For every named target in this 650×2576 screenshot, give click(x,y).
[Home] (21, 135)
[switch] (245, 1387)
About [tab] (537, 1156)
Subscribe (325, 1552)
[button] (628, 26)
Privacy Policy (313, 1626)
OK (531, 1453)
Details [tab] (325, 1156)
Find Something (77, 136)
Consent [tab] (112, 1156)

- - -

Work request:
Starting at the line where "About [tab] (537, 1156)" appears, write out every line exactly as it stands until the listing ends, and add nothing.

Result of this exercise:
About [tab] (537, 1156)
Subscribe (325, 1552)
[button] (628, 26)
Privacy Policy (313, 1626)
OK (531, 1453)
Details [tab] (325, 1156)
Find Something (77, 136)
Consent [tab] (112, 1156)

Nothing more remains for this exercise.